Maybe he wanted this inquisition. Needed it. Perhaps in a sense he returned home to feel again, to be slapped awake. The chair honked back. Look. He was a giant, invulnerable; her words, her vituperation, her primitive fear, they slid right off him, like ice off a slate roof. No matter. Clear to his lair at the top of the house, she dogged him, while in the room below, his two sisters huddled in fear, hearing:

“What? You who refuses to work! You, with no prospects! Who just shows up here with your open jaws, uninvited!”

Slam.

Then she was slapping his door, beating it like a man’s chest, her voice magnified by the narrow stairway. Barking, “How dare you? Do you know what Madame Verlaine writes to me, the awful things? Are you insane? I ask myself. Possessed? Do you know what she tells me while you cavort around Paris, you and that devil, stealing the food from her poor child’s mouth! Do you know what the Church says about such—arrangements? That you are now abominable in God’s eyes.”

Vicious little prick. Suddenly, he snatched the door open, so she almost fell in. Then stood over her. “Go on, bloody scream, you old axe—you’re good at that. And what about you? Do you think that you did not drive my father away? That he was not revolted at the sight of you?”

“Me? Your father abandoned you! All of you, with your endless squalling and needing! And you with the devil in his flesh! The devil, do you hear me?”

But this was too powerful, too close. As might have been predicted, the old woman reversed course. Fell to her knees, seized his fingers, hot tears running down her neck, begging, “Pray with me, please. Do you not see what I am doing for you, my child? That I would get down on my knees before you? Before God? Do you not see?”
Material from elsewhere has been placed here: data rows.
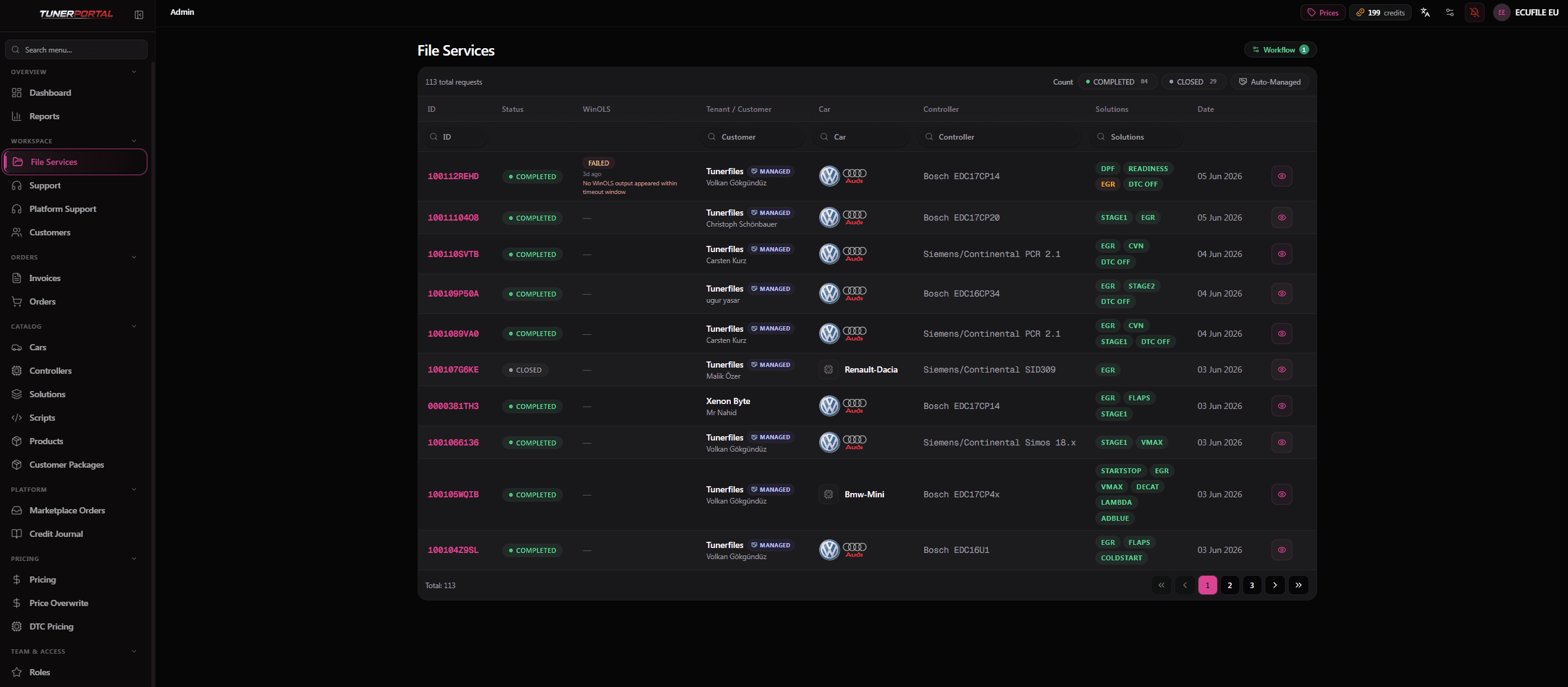Click the muted notifications bell icon
1568x687 pixels.
[1475, 12]
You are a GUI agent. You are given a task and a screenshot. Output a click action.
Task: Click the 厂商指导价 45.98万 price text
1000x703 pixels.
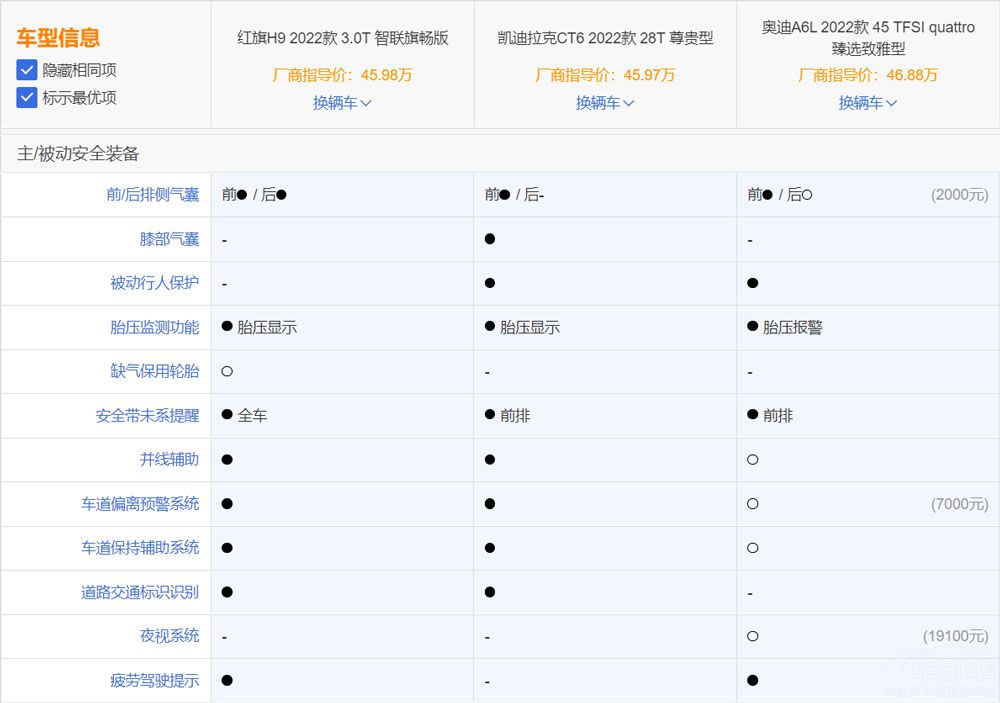[x=340, y=74]

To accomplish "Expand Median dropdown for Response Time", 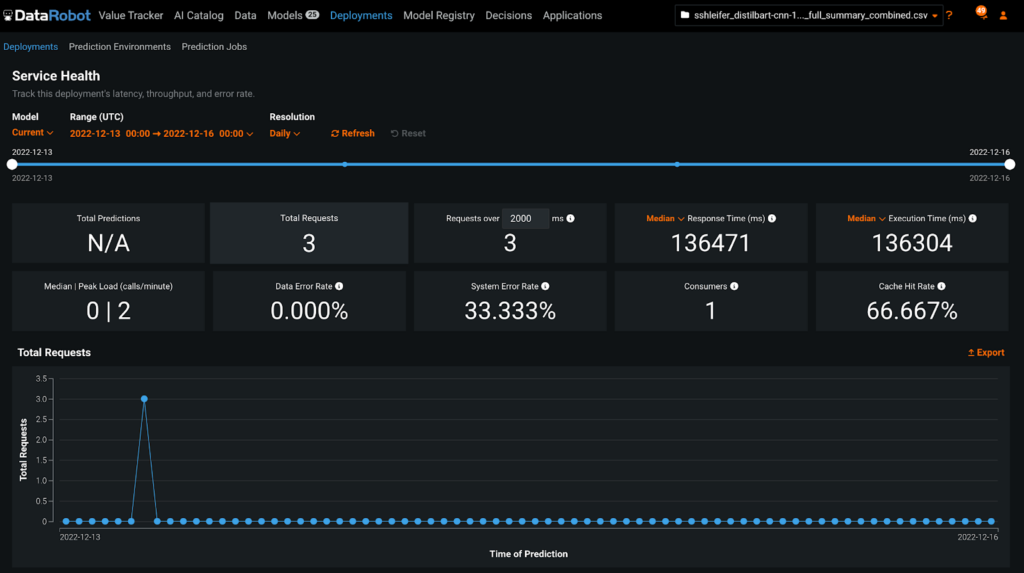I will (x=665, y=218).
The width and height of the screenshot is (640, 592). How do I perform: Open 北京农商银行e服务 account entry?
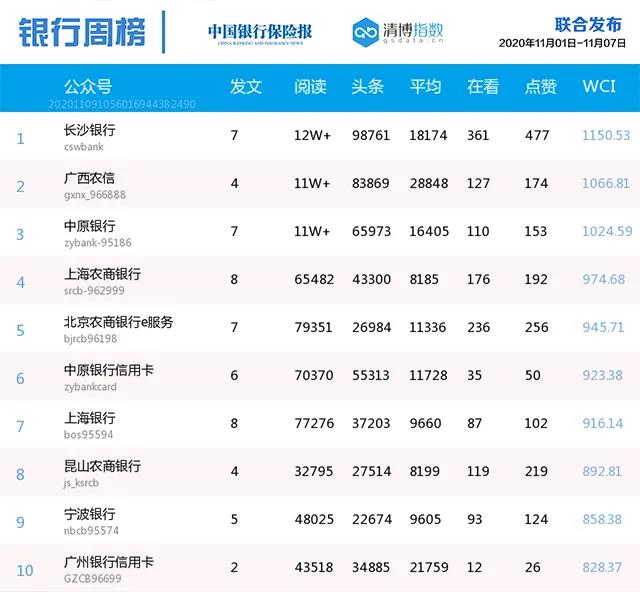[118, 322]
“Get up!” He starts to drag her, then drops her; it is all he can do not to slug her, clinging to his legs, “Jesus—there’s your man! A bloody corpse.”

At this, again she flips, ripping and scratching at him. “Condemned before God! Does this mean nothing to you? Do you care how your little sister cries, always thinking you are dead? Do you care about the shame you heap down upon us? That the whole town laughs at you—laughs! The great genius. Just like his father, another big talker. And doing what in Paris? Used comme un chiffon, by an older man, un chiffon!”
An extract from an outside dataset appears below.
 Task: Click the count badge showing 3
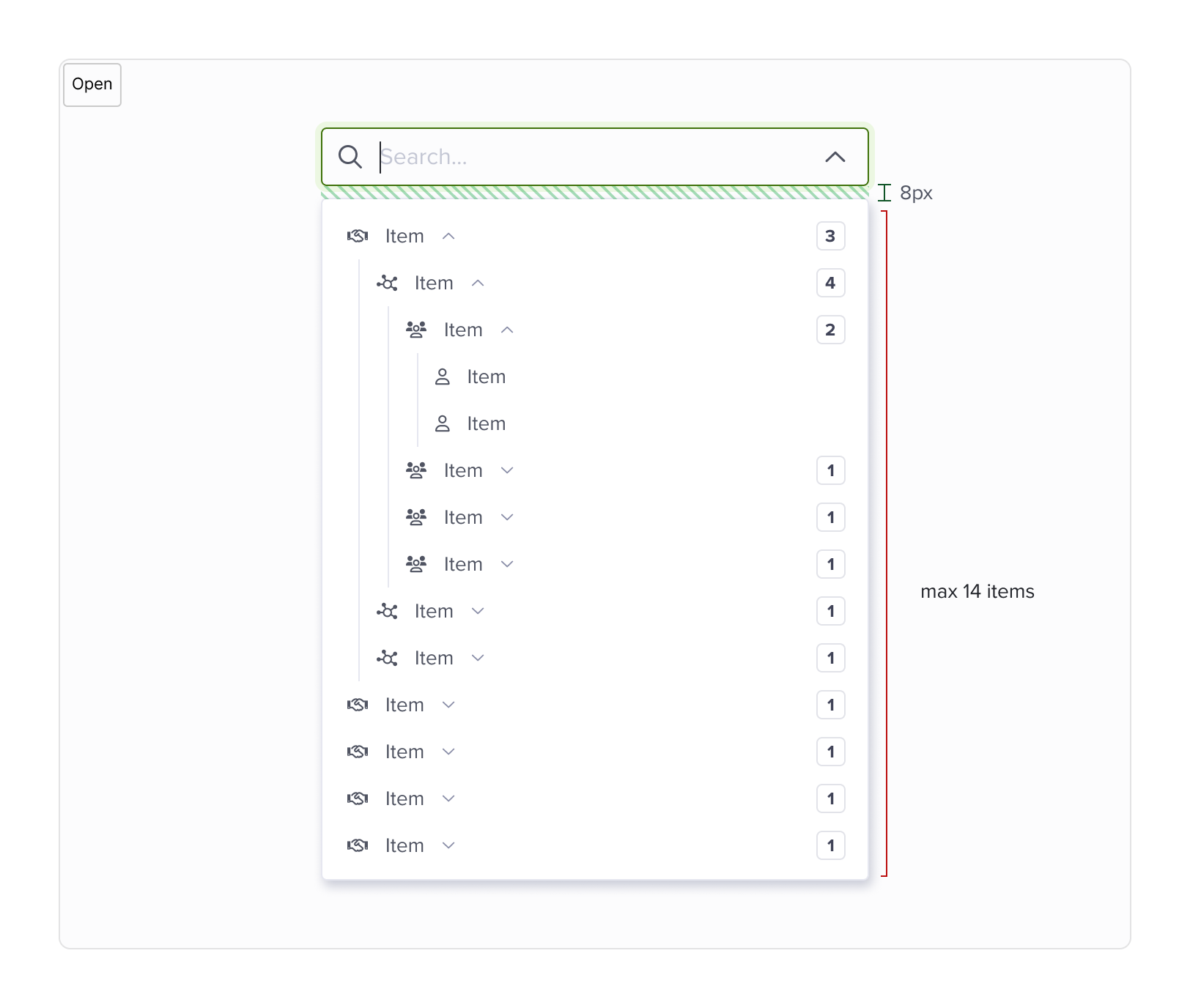click(x=830, y=236)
Or maybe he returned to see how far he had fallen, that he might fall further, faster, more heedlessly. Damned was the plan. The plan was, there was no plan. Publication—but what on earth would that have proved? Or the university—the trough. The law? Even more ridiculous. In his new order, all laws would be abolished. A job? Never. He was a poet. Let the world pay.
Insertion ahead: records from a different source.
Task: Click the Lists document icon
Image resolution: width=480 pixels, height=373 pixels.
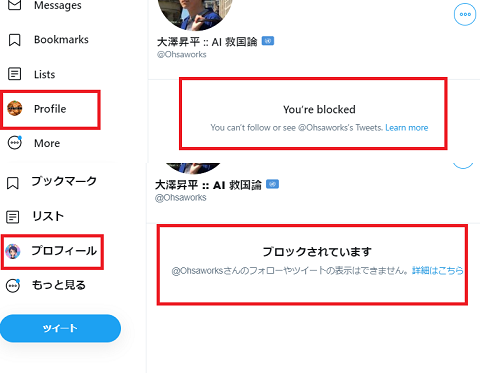Action: [15, 74]
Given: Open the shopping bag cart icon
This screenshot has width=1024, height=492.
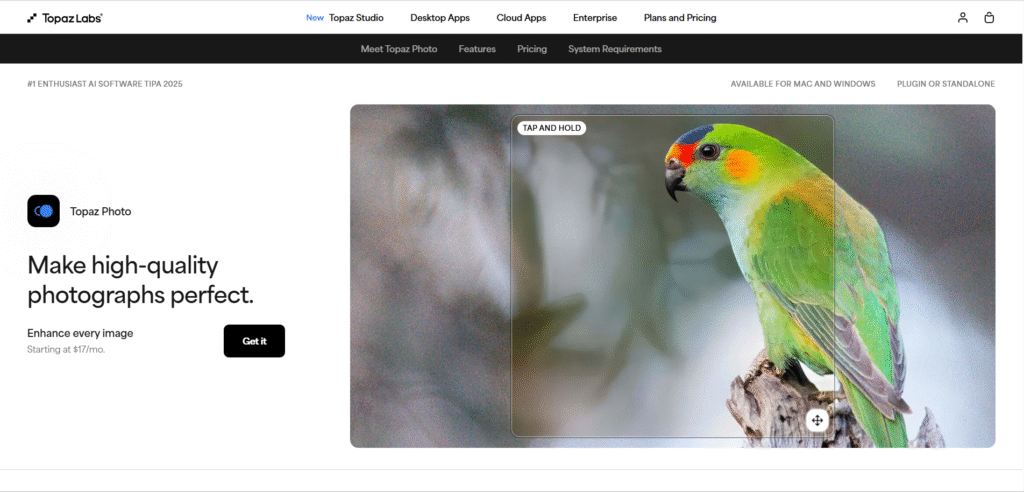Looking at the screenshot, I should (989, 17).
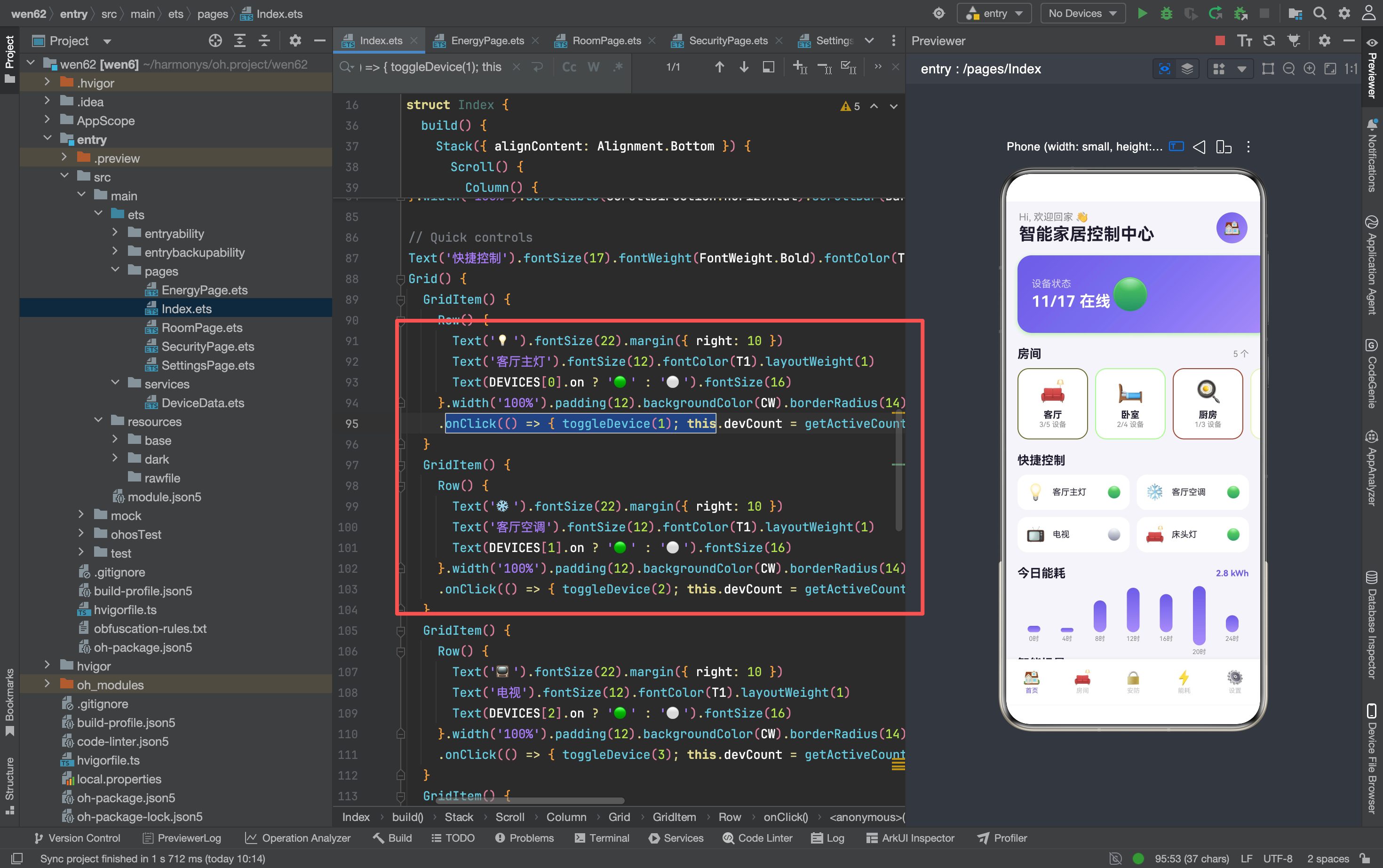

Still, to be fair, he was then all of eighteen, a hormone-mad former collégien who, half the time, would give his poems away. Away like cooties, lest these hallucinations perish with him during these frightening periods when his cycloning brain would not desist and sleep refused to come.

Had he merely been consistently sullen and hateful, this would have been one thing for his poor mother, but of course he had no such coherence. Witness his sisters, both famished for him, starved for any male presence, as in their room he played the hero, the long-lost brother and confidant. Listen to them, thought Mme. Rimbaud, laughing and having fun. Never! She did not approve of males, even siblings, being in the rooms of young ladies. To hear their laughter. His casual male duplicity. That behind their doors he could act almost normal, putting on the Arthur Theater, as she called it. How the girls shrieked as he played the part of the train conductor flipping his lid at this kid, this ticket jumper rummaging through his pockets … Ticket, my ticket, wait, wait! I know I have it. Then, grabbing his own belt, theatrically, he hurls himself off the train, rolls across the floor, then comes to rest by their puckered, wide-eyed dolls, before whom he is just a kid laughing hysterically, his big red hands flopping. And from the other side of the room, his two sisters, the canaries in this air shaft, they stare at him in wonder—at his male power to shrug it off and leave without a second thought. To leave. Imagine that!